The delegation of adjudicatory responsibility to the Secretary of Labor under Part C was a backstop measure, intended to provide a forum for presentation of claims during any period after January 1, 1974, when a state workmen's compensation law was not included on the Secretary of Labor's list of state laws with provisions "substantially equivalent" to those in Part B. § 421 (a), 30 U.S.C. § 931 (a) (1970 ed., Supp. IV). See S. Rep. No. 92-743, supra, at 19-21. Since the very reason for withholding approval of a state law and providing an alternative federal forum is lack of "substantial equivalence" between the state-law provisions and the "standards established under part B," including the rebuttal limitation in § 411 (c) (4), it would be anomalous if the substitute federal forum could employ evidentiary rules which deviate substantially from those in Part B.

The statutory language and legislative history simply will not yield such an unlikely result. The phrase "to the extent appropriate" in § 430, 30 U.S.C. § 940 (1970 ed., Supp. IV), plainly refers to language in Part B which has no relevance to Part C, notably the language that specifies that "the Secretary [of Health, Education, and Welfare]" is to have certain adjudicative responsibilities. These are the references that are not "appropriate" under Part C, because Part C transfers adjudicative responsibilities to the States or, in the alternative, to the Secretary of Labor. The obvious purpose of the phrase "to the extent appropriate" is to accommodate minor linguistic variations resulting from this transfer of responsibility. Thus, the interaction of the phrase "to the extent appropriate" and the reference to "the Secretary" in the rebuttal limitation of § 411 (c) (4) does not render the entire limitation "inappropriate" to Part C proceedings; it merely renders the reference to "the Secretary" inappropriate under Part C.
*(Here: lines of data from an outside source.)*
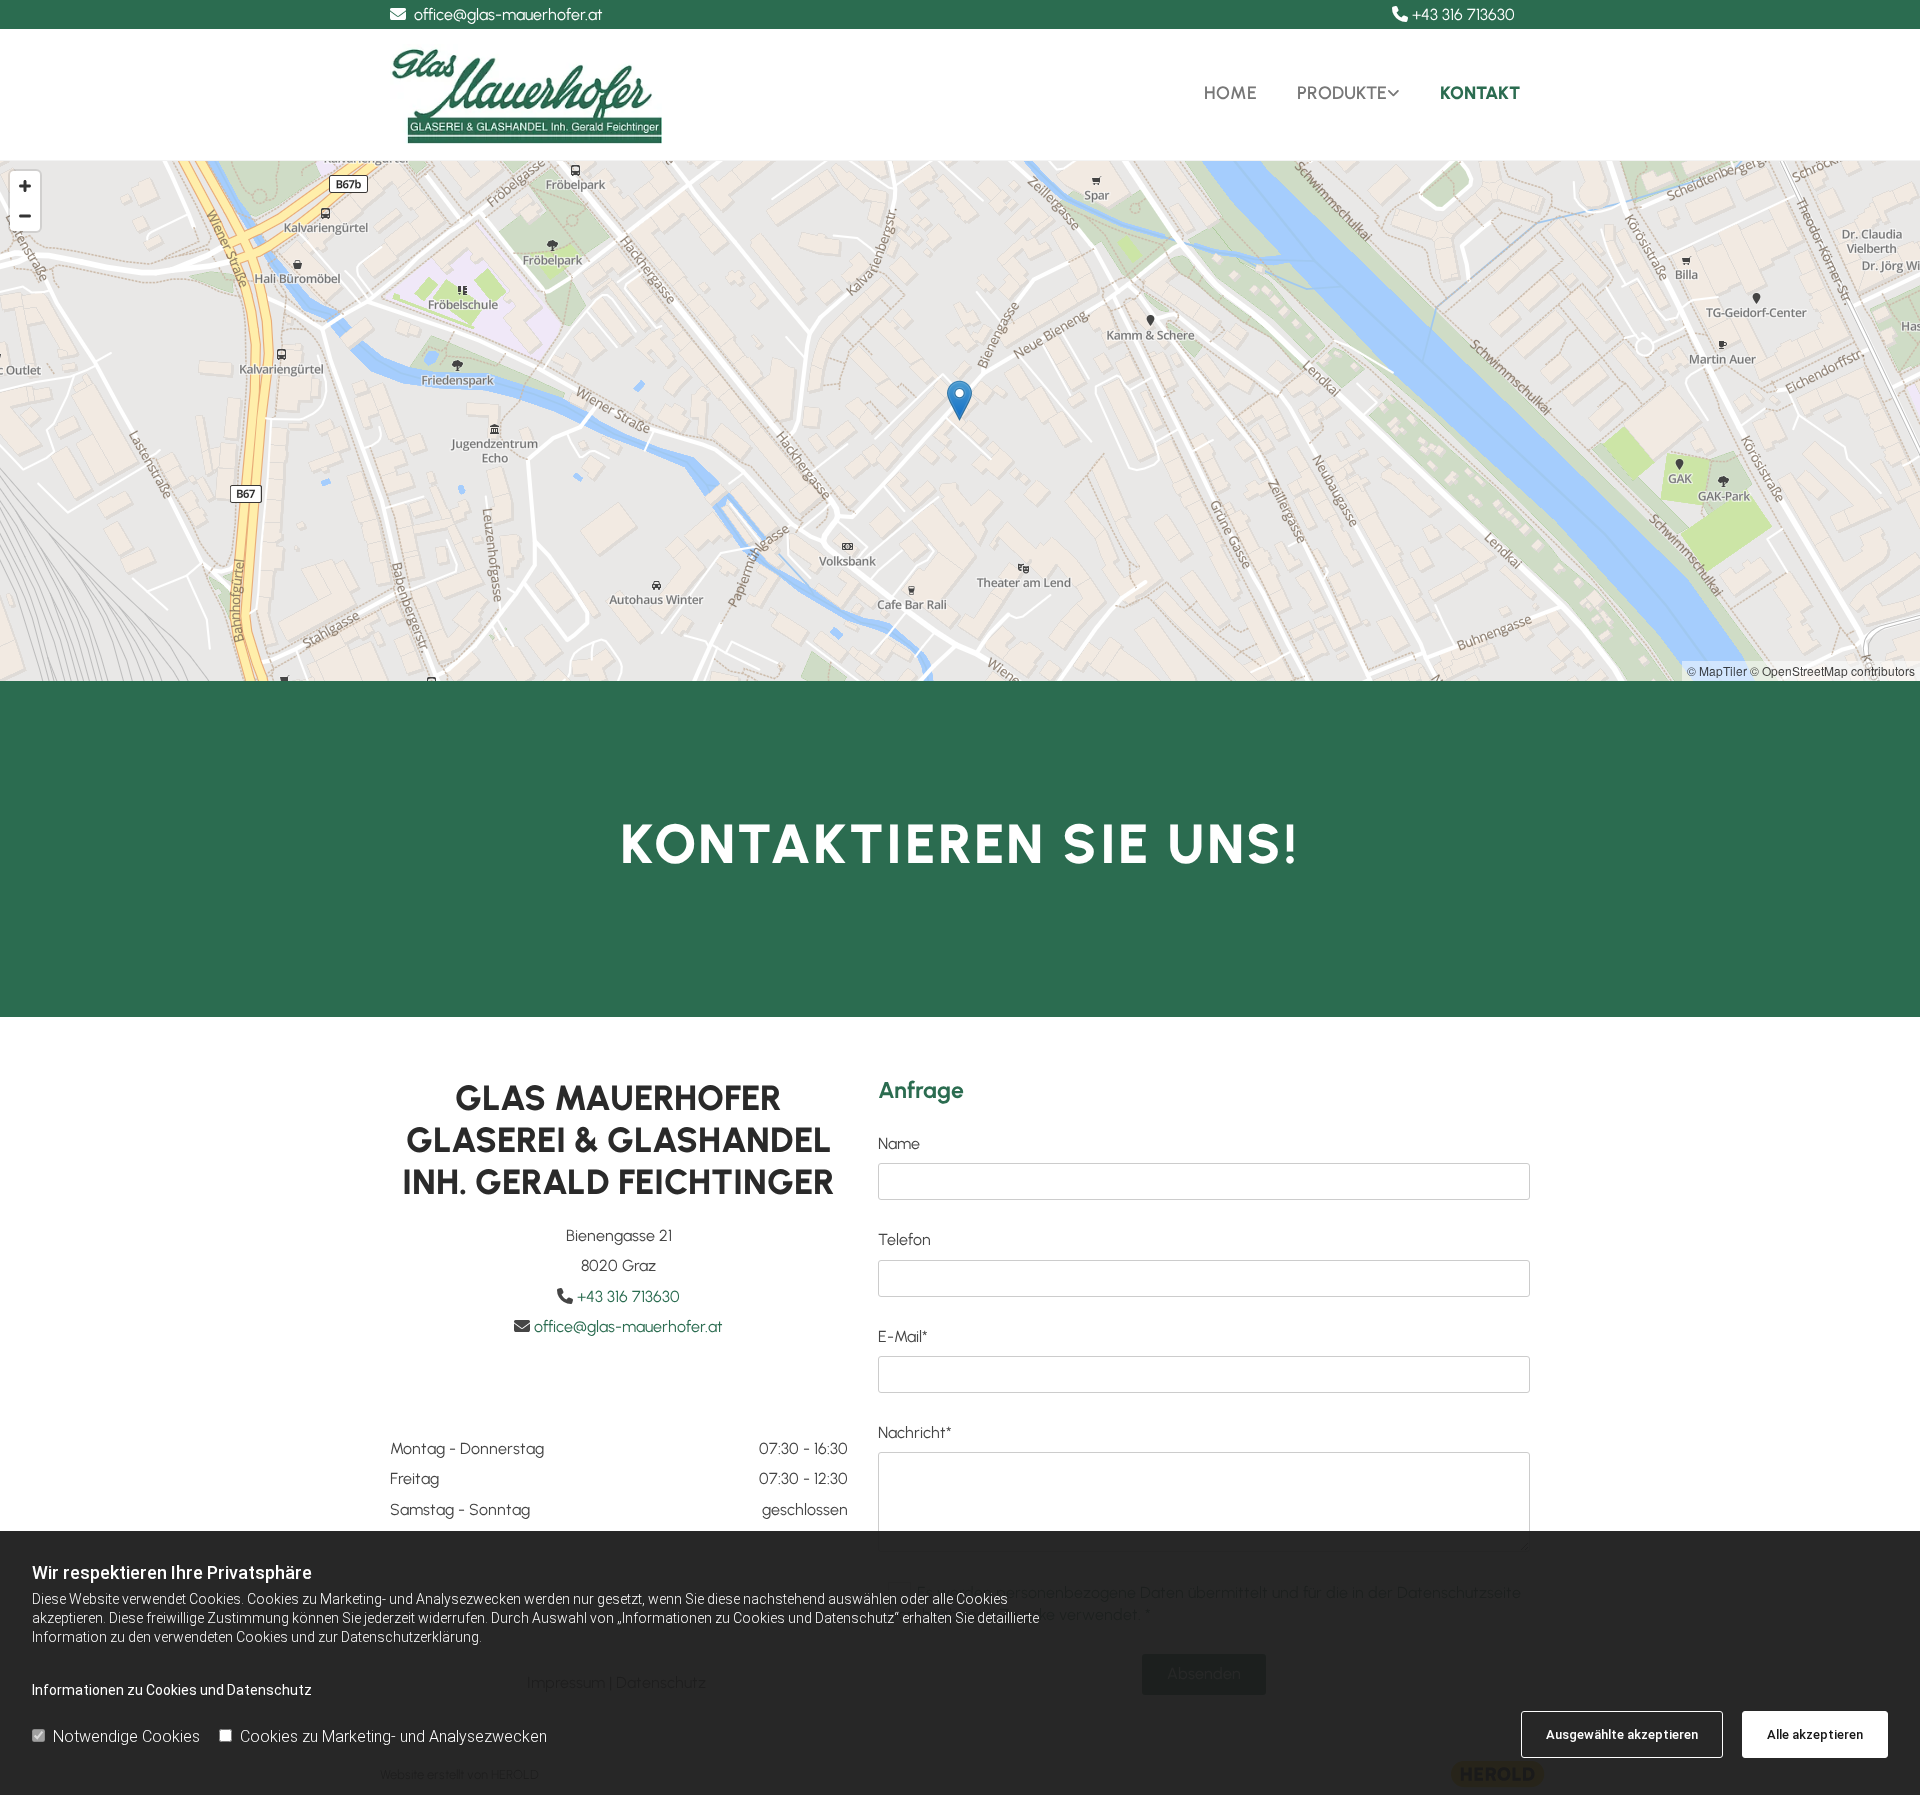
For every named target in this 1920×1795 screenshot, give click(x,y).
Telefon (904, 1239)
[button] (959, 400)
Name (899, 1143)
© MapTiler (1717, 670)
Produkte (1342, 93)
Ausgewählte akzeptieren (1622, 1734)
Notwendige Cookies (126, 1736)
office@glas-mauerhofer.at (508, 14)
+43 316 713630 (1463, 14)
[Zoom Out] (25, 216)
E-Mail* (903, 1336)
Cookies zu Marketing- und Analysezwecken (393, 1736)
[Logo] (667, 93)
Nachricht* (915, 1432)
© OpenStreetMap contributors (1832, 670)
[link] (1338, 93)
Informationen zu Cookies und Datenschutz (172, 1690)
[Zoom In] (25, 186)
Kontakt (1480, 93)
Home (1230, 93)
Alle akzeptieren (1815, 1734)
It is significant that the Court's interpretation of § 411 (c) (4)'s rebuttal limitation is not urged or even suggested by any party to this suit. The Federal Parties' position is that the District Court erred by reading § 411 (c) (4) to foreclose a showing that would refute total disability. That position is clearly correct. The § 411 (c) (4) presumption comes into play only after the claimant establishes total disability. See § 411 (c) (4), 30 U.S.C. § 921 (c) (4) (1970 ed., Supp. IV) ("and if other evidence demonstrates the existence of a totally disabling respiratory or pulmonary impairment, then there shall be a rebuttable presumption..."). In addition, the District Court ruled that § 411 (c) (4) places upon a specific coal mine owner the burden of proving that the respiratory or pulmonary disease did not arise out of coal mine employment. The Federal Parties urge that this construction is erroneous, because it overlooks the fact that under § 422 (c), 30 U.S.C. § 932 (c), a specific operator can also defeat liability by showing that the disability did not arise, even in part, out of employment in his mine during the period when he operated it. Again, the Federal Parties are clearly correct. If the operator makes the § 422 (c) showing, then the § 411 (c) (4) presumption--and the rebuttal limitation--is irrelevant. Accordingly, I would reverse the District Court's ruling that the § 411 (c) (4) rebuttal limitation violates the Constitution.